● DATA FOR THE TASK:
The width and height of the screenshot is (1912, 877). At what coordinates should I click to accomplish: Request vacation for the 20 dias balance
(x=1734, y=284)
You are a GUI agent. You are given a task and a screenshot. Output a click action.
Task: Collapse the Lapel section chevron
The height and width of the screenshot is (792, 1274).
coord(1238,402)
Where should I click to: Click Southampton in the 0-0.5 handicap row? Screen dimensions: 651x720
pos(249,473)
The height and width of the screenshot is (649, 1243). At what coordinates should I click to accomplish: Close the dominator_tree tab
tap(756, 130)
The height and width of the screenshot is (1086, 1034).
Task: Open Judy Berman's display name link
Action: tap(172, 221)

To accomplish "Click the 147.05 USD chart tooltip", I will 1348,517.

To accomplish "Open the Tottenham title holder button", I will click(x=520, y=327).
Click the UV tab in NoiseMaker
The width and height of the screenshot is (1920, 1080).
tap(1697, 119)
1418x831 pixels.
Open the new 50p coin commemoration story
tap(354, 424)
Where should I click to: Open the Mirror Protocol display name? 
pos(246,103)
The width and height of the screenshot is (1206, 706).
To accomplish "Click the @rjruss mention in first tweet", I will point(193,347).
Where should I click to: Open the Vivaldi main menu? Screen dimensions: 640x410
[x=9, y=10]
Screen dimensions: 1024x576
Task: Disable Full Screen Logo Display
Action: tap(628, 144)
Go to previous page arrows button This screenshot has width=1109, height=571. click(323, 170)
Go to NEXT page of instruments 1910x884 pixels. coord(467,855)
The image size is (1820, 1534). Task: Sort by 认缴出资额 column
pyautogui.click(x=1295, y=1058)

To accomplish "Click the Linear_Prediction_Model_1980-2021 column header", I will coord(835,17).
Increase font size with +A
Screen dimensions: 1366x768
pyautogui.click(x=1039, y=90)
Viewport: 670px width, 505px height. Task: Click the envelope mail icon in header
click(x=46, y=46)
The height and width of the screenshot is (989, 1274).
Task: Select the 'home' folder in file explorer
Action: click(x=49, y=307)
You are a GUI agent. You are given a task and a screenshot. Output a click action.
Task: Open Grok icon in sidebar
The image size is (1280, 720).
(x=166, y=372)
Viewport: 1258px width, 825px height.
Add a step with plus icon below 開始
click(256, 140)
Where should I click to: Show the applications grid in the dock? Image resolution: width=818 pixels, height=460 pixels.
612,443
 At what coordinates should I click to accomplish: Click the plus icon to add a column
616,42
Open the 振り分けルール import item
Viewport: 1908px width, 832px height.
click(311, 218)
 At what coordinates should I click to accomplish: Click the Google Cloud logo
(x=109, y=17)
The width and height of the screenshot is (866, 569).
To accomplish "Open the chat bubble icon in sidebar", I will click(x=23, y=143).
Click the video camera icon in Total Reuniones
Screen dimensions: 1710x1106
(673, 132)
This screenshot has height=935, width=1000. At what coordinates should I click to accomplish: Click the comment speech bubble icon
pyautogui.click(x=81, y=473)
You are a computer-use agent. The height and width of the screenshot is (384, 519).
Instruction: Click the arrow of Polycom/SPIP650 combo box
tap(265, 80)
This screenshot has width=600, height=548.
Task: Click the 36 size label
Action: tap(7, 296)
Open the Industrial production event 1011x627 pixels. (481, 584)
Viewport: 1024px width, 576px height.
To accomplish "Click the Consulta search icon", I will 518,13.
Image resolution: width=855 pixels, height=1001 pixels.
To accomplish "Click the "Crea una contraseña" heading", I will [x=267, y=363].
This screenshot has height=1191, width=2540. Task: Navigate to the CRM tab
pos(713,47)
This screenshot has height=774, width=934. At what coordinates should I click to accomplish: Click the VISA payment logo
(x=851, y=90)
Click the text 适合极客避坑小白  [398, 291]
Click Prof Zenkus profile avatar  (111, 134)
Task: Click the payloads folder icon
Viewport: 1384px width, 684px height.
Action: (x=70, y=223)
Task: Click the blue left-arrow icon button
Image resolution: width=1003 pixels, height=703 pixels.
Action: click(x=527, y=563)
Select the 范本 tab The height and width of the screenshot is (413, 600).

● TASK DIRECTIONS:
Across the entries above, find the lines with the string "page" and copy them.

● OUTPUT OF THE TASK:
Go to previous page arrows button This screenshot has width=1109, height=571. click(323, 170)
Go to NEXT page of instruments 1910x884 pixels. coord(467,855)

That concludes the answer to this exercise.